QUOTED TEXT:
6.1 HEMI Intake Manifold Upgrade Guide
Recently, we looked at the 6.1 HEMI engine that lasted from 2005–2010 inside various SRT8 badged vehicles. Depending on the model, they make between 420–425 horsepower and 420 lb-ft of torque. Still, some people consider them to be underpowered from the factory, especially considering their massive 6.1 liters of displacement. Previously, we talked about upgrading to a supercharger for the 6.1 HEMI, and now we’re looking at 6.1 HEMI intake manifold upgrades.
This article will cover everything you need to know about upgrading the intake manifold on your 6.1 HEMI powered SRT8. We’ll explain how intake manifolds work, the benefits of upgrading, and why you might want to look at upgrading your throttle body at the same time. Finally, we’ll give you our top recommendations for 6.1 HEMI intake manifolds on the market today.
How does a 6.1 HEMI Intake Manifold Work?
Let’s start with the basics: what is an intake manifold and how do they work? Intake manifolds are responsible for supplying fuel and air to an engine. They sit between the throttle body and cylinder head(s), and get their air supply from the air intake connected to the throttle body. Fuel is supplied from fuel injectors that sit in the intake manifold itself.
There are two main parts to an intake manifold: the plenum and the runners. The plenum is the top part of the intake manifold and usually looks like a large cylinder or box. The runners are small tubes connected to the plenum that bolt on to the cylinder head. Typically, there is one runner per cylinder on most manifold designs, making eight runners on the 6.1 HEMI.
The purpose of an intake manifold is to evenly and quickly distribute air and fuel into all of the cylinders. Air is drawn through the throttle body and into the plenum, where it then travels down the individual runners and through the cylinder head(s) into the combustion chamber. On its way into the combustion chamber, it mixes with fuel supplied by fuel injectors.
To regulate air exiting the runners of the intake manifold, each runner has its own butterfly valve. These open to allow air through, and close to stop air from coming through.
What are HEMI Intake Manifolds Made From?
When looking at Gen III HEMI intake manifolds, there are a few basic materials available. Manifolds are usually made of either cast iron, cast aluminum, billet aluminum, or composite plastic. Each of them have advantages and disadvantages.
Cast iron manifolds are very cheap and durable, but they are also heavy and flow poorly. Cast aluminum is lighter than cast iron and flows better, but is less durable. Billet aluminum (sheet metal) flows slightly better than cast aluminum, but is more expensive. Composite plastic is lighter weight and costs less than aluminum, but is not as durable.
The stock 6.1 HEMI intake manifold is made from cast aluminum. Most aftermarket 6.1 HEMI intake manifolds will be made of either cast or billet aluminum, or possibly composite plastic. Billet aluminum manifolds, also seen as sheet metal manifolds, have been gaining popularity in recent years due to cost, and they flow very well.

TASKS TO COMPLETE:
• 1. Echo the intake manifold guide from "The stock 6.1" to "flow very well.", reproducing every word in its original order.
• 2. Proceed with the 6.1 HEMI intake manifold guide, continuing after its final sentence.

RECORDS SHOWN:

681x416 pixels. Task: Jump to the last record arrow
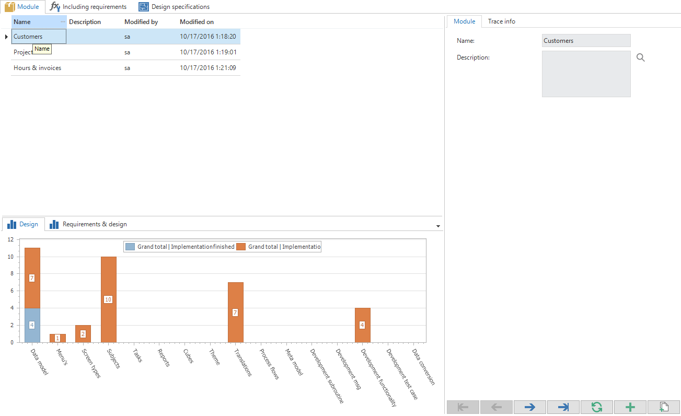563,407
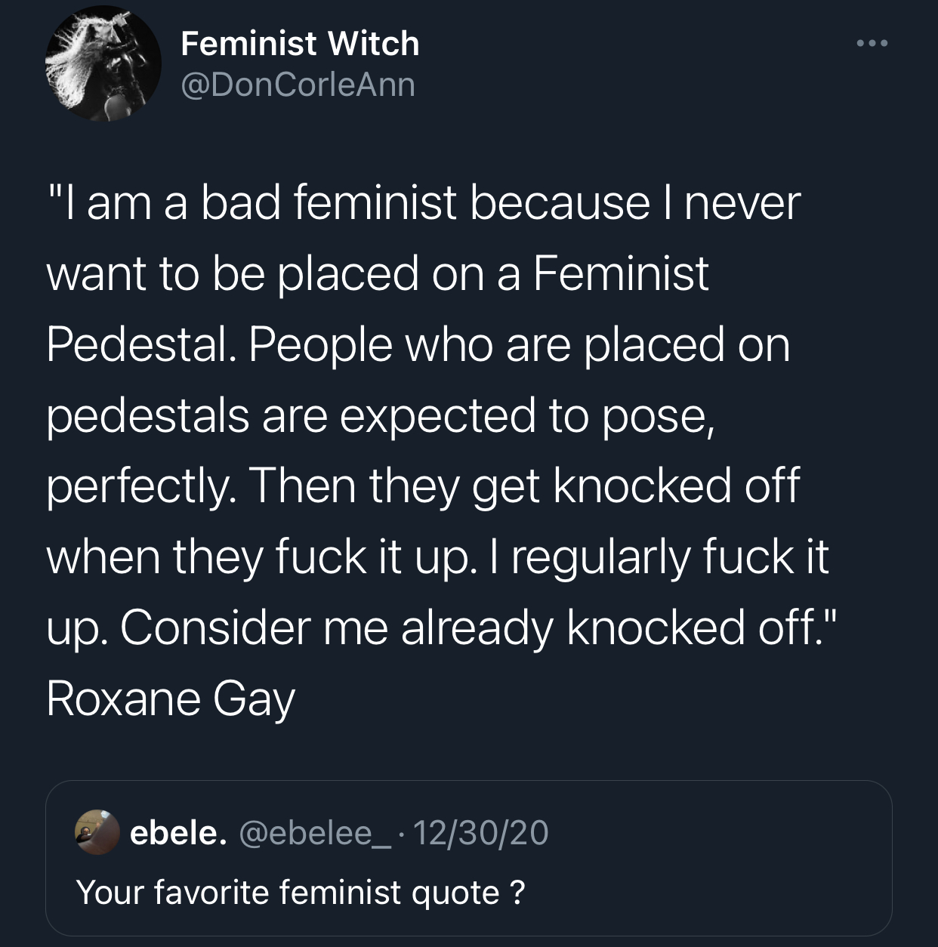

...

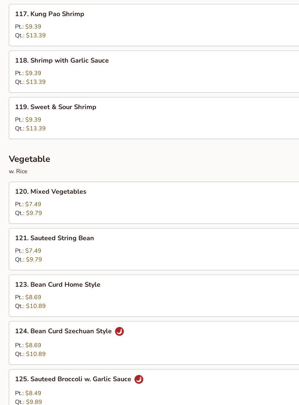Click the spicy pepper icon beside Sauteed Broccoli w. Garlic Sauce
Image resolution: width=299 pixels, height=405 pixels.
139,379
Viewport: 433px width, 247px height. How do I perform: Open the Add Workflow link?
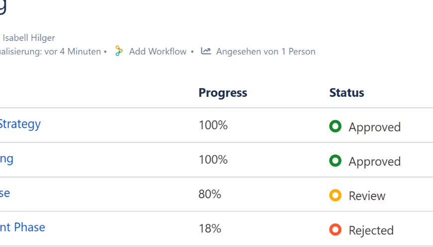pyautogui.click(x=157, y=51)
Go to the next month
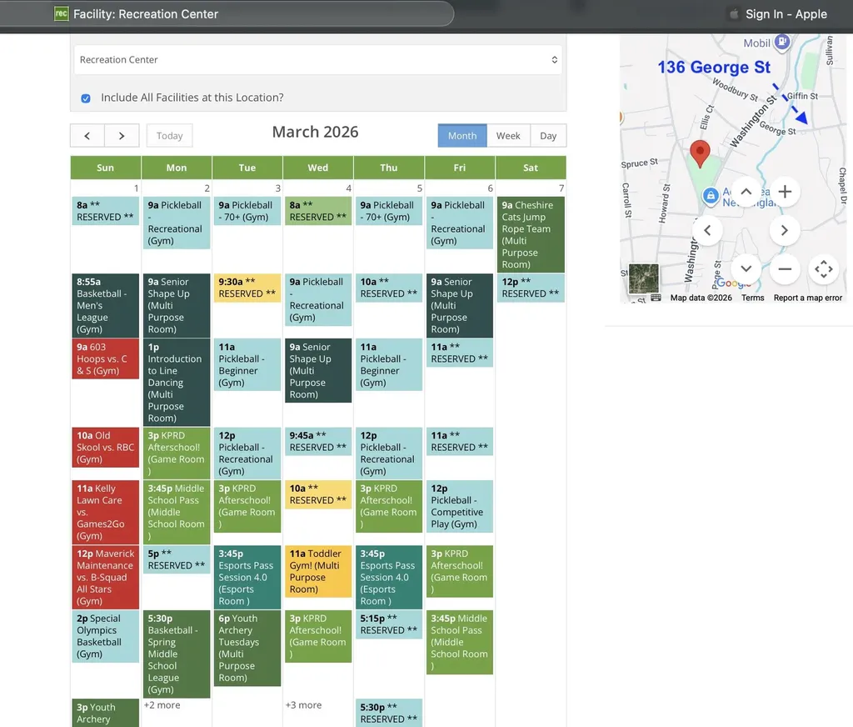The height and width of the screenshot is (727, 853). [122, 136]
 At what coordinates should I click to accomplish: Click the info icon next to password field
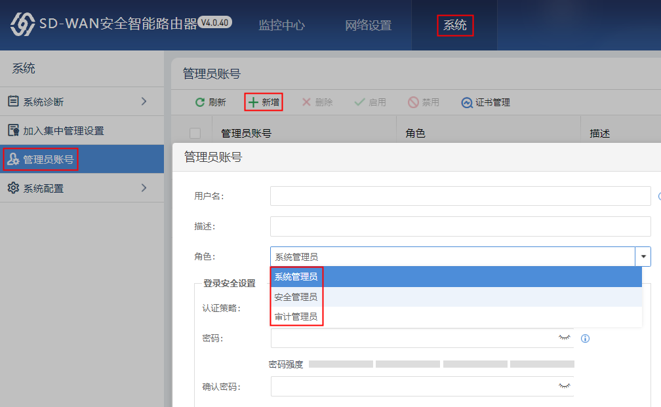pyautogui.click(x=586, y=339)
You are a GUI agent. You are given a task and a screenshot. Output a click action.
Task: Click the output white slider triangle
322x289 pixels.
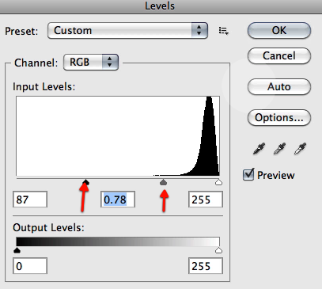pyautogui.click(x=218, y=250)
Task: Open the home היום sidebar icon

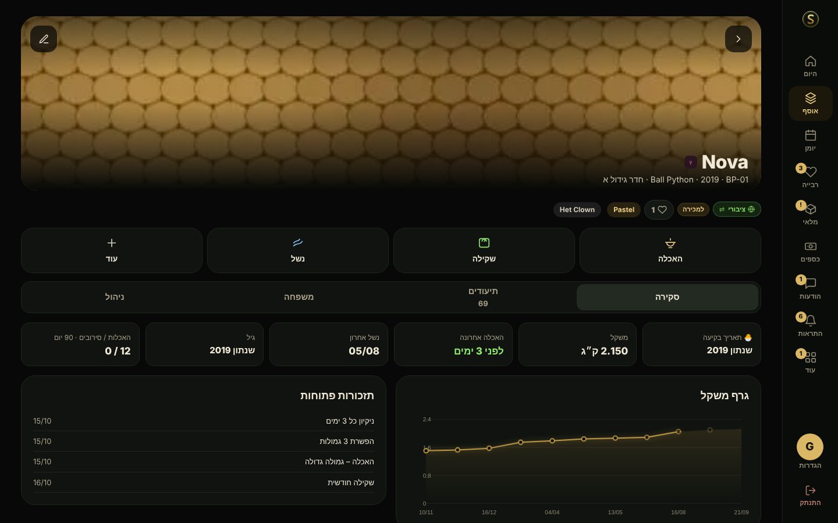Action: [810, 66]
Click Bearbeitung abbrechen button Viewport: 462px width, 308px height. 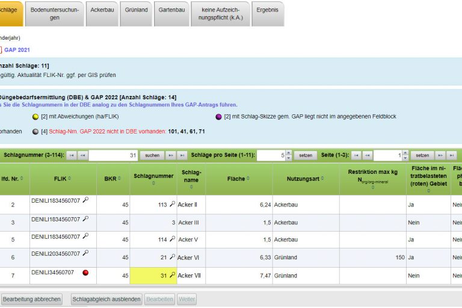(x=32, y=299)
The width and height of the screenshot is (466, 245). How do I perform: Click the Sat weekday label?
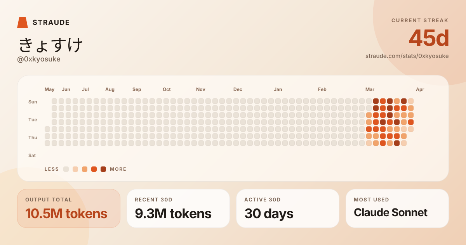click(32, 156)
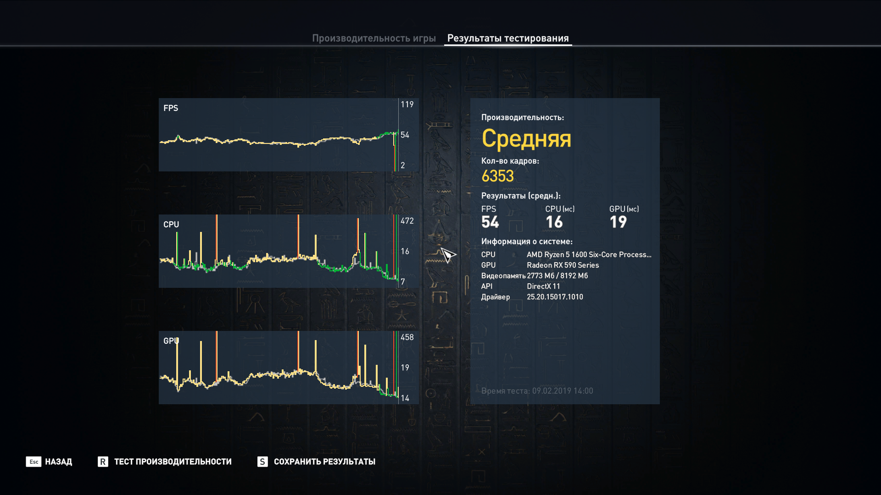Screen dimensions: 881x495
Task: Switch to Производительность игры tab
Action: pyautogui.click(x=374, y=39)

ANSWERS GIVEN:
• 1.
The stock 6.1 HEMI intake manifold is made from cast aluminum. Most aftermarket 6.1 HEMI intake manifolds will be made of either cast or billet aluminum, or possibly composite plastic. Billet aluminum manifolds, also seen as sheet metal manifolds, have been gaining popularity in recent years due to cost, and they flow very well.

• 2.
Different HEMI Intake Manifold Styles
Besides material, another thing to consider in terms of intake manifolds is runner length and plenum volume. Many people think that just slapping on the biggest plenum with the longest and widest runners will have the best air flow, but that’s horribly wrong. In reality, you want to have a plenum and runners that work together to have the best possible pulse reversion control.
Pulse-reversion, without getting too technical, is a phenomenon of any intake manifold. When the butterfly valve on the intake manifold runner opens it allows air into the engine. But, when the valve closes, the air has nowhere to go and ends up piling on top of itself. This creates a wave of high pressure, which then travels back up through the runners and towards the plenum.
Once the high pressure wave hits the plenum, it is forced back down the runner, again. Ideally, if the intake manifold runners and plenum are correctly sized, the wave of high pressure will be sucked into the combustion chamber before the butterfly valve closes again. This also has the effect of pushing more than normal into the engine, since the high pressure wave hits at the exact right time. If it doesn’t, then you have multiple waves of high pressure stacking up, leading to air turbulence and poor flow.
Other considerations with runner length are related to the power curve. Typically, longer and more narrow runners will make better power on the low-end, while shorter and more wide runners will allow for better top-end performance.
Which Intake Manifold is right for me?
Your power goals and intentions (street use, autocross, track use, drag racing, etc) will determine the type of manifold you want. Something longer and narrower might be more fun on the street and track, while wider and shorter runners would be suited well for drag racing.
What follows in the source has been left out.